Pues sí, ocurrió una mañana en que vino gente y revolvió en el desván. Quitaron
las cajas y sacaron el árbol; lo tiraron con pocos miramientos al suelo, pero en
seguida un criado lo arrojó por la escalera donde había luz.
«¡Ahora comienza la vida de nuevo!», pensó el árbol. Sintió el aire libre, los
primeros rayos del sol, y entonces se encontró en el patio. Todo ocurrió tan
rápido que el árbol se olvidó de mirarse, tanto había que mirar alrededor. El
patio daba a un jardín donde todo florecía. Las rosas colgaban frescas y
fragantes sobre la barandilla, los tilos estaban en flor, y las golondrinas
volaban y decían: «¡chuit, chuit, chuit, ha venido mi marido! », pero no se
referían con ello al abeto.
-¡Ahora voy a vivir! -gritó lleno de alegría, alargando sus ramas.

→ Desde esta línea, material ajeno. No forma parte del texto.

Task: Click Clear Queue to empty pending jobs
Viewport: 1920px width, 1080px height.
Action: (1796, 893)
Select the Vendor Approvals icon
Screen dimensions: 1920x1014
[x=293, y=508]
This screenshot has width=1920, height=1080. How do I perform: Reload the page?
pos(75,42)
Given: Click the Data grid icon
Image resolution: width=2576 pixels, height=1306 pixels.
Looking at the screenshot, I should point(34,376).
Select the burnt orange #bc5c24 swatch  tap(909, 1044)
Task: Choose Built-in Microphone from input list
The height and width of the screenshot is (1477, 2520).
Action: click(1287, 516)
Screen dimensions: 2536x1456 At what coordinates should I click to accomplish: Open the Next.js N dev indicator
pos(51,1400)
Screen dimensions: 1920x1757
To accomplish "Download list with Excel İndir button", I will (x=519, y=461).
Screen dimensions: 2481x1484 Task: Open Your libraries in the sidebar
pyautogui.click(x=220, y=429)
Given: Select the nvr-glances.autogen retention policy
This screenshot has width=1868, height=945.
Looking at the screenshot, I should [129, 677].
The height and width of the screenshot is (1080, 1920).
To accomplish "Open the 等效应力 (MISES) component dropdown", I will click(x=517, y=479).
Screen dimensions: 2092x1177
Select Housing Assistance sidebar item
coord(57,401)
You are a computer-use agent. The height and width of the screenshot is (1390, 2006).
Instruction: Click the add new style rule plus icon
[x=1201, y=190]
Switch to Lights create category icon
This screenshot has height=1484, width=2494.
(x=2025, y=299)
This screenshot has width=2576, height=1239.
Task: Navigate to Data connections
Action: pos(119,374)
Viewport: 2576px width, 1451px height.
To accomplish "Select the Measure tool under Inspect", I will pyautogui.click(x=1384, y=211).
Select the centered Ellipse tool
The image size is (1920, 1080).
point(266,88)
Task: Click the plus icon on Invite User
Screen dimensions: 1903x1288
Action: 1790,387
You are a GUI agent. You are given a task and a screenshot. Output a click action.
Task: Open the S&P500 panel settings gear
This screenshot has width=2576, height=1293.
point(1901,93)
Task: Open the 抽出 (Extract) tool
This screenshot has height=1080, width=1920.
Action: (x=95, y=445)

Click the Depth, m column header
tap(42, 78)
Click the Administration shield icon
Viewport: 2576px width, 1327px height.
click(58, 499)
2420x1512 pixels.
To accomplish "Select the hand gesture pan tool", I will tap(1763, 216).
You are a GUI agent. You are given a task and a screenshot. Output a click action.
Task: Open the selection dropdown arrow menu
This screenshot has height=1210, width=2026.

¡Ay!, estaban todas secas y amarillas. Había caído en el rincón entre la maleza
y las ortigas. La estrella de papel dorado estaba todavía en la cima y brillaba
al sol espléndido.
En el patio jugaban algunos de los alegres niños que habían bailado en torno al
árbol durante la Nochebuena y que tanto les había gustado. Uno de los pequeños
corrió y arrancó la estrella de oro.
-¡Mira lo que todavía queda en el repugnante, viejo árbol de Navidad! -dijo,
pisoteando las ramas, que crujieron bajo sus botas.
Y el árbol miró todo el esplendor de las flores y el frescor del jardín, se miró
a sí mismo y deseó no haber salido de su oscuro rincón en el desván. Recordó su
verde juventud en el bosque, la alegre Nochebuena y los ratoncitos que con tanto
gusto habían oído el cuento de Terrón Coscorrón.